俺と勝己の死因はたぶん圧死だ。地震に遭ってしまった。2人で偶然ショッピングモールで会って、被災した。1回目は瓦礫が降って来たものの大丈夫だったから、近くにいた子連れの夫婦の避難を手伝った。奥さんは妊婦さんだったからあまり急ぐこともできなかった。子供は3人いて、お父さんは子供を連れていくので必死だった。
奥さんを1階に降ろしたとき、人の声がして、俺たちは振り返ってしまった。見つけてしまったらほっておけなくて。2人で走り寄って、瓦礫にはさまれた中学生の女子を助けようとして。瓦礫を持ち上げて、中学生が、2人いた。2人とも瓦礫から抜け出したとき、2度目のでかい揺れが来た。
そこはホールだった、表面はガラス張りで、ガシャーンと高い音がして、俺は勝己をガラスから離すために突き飛ばした。長い揺れ。立ってられなくなって、俺は倒れた。
その背中に、ガラスがぐさぐさ突き刺さってさ。痛かったなあ。勝己が這って俺のトコ来ちゃって、引っ張って俺を頑丈であろう柱のとこまで引き寄せようとするわけ。でも間に合わなくて、崩壊した屋根のコンクリに俺たちは潰された。
「……あの地震が、本来はあり得ないモノだったと?」
俺が思い当たったことを口にすると、ハデスが答えた。
「そうだ。アレは……すまなかった、アレは俺の弟がしでかした」
「ポセイドン何しやがるいい迷惑だぞ地震大国日本に何するんじゃ」
「弟に代わって、すまなかった」
ハデスの弟はゼウスとポセイドンだ。

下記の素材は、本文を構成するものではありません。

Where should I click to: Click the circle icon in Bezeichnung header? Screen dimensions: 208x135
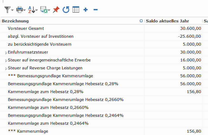(x=141, y=21)
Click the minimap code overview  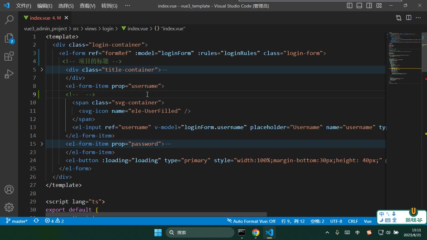tap(404, 59)

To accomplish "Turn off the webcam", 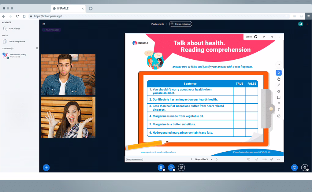I will (x=171, y=168).
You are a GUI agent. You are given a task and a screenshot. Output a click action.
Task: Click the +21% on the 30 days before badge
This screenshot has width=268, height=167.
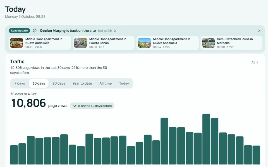92,106
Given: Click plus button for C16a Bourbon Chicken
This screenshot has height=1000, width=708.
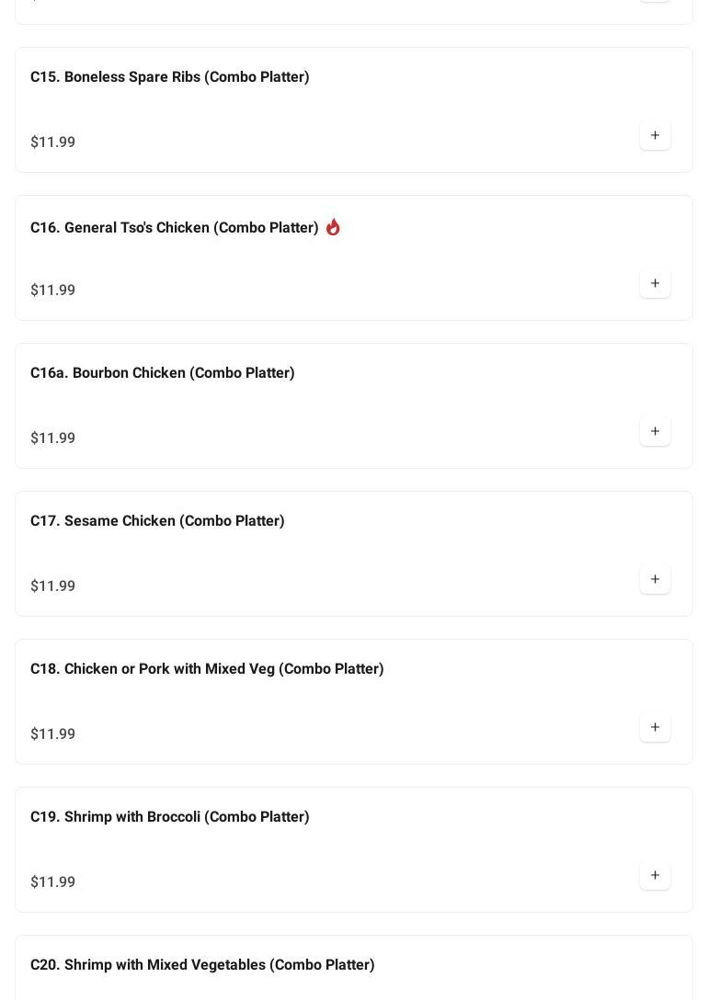Looking at the screenshot, I should 655,432.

地震はポセイドンの管轄だし。ハデスに頭下げられても困るぜオイ。でも、まあ。一度死んだ世界じゃどうしようもねえよな。死んだ自覚があるのが何より辛い。おとなしく転生させてもらおうかな。
「ひとついいか」
「なんだ?」
「あの人たち助かったのか?」
勝己がもっともなことを聞いた。俺も知りたいよそれ。
「ああ。五体満足ではないが、お前たち以外の死者は今のところ居ない」
「五体満足じゃないだって? 誰、どこ」
「中学生の、眼鏡をかけていた方は腕の骨を粉砕骨折していた。ショートヘアの方はあばらを4本折っている」
「粉砕、だと……」
それってもしかして、全快を望めない?
「あばら4本って……ひっでえ」
勝己も苦い顔をする。ハデスはたくさんの石を俺たちの前に出した。
「日常生活に支障はないくらいにまで回復する。これはアスクレピオスとアポロンが保証している」
「本当か!?」
「ああ」
よかった。勝己はあからさまにほっとした表情をした。でも俺はひとつ気にかかったことがある。

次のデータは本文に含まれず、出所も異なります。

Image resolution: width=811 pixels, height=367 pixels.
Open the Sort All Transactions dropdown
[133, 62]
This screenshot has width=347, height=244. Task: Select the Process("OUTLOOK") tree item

「次はお前たちの番だ。その石に触れればどういった能力になるかわかる。お前たちに行ってもらう世界の名は“アヴリオス”。お前たちがファンタジー、幻想世界と呼ぶ世界のひとつだ」
勝己。お前はめっちゃ真面目で責任感が強くて、すっげーいいやつだわ。チート能力一個くらい持って、大好きなファンタジー世界の生活謳歌するっての、アリだろ。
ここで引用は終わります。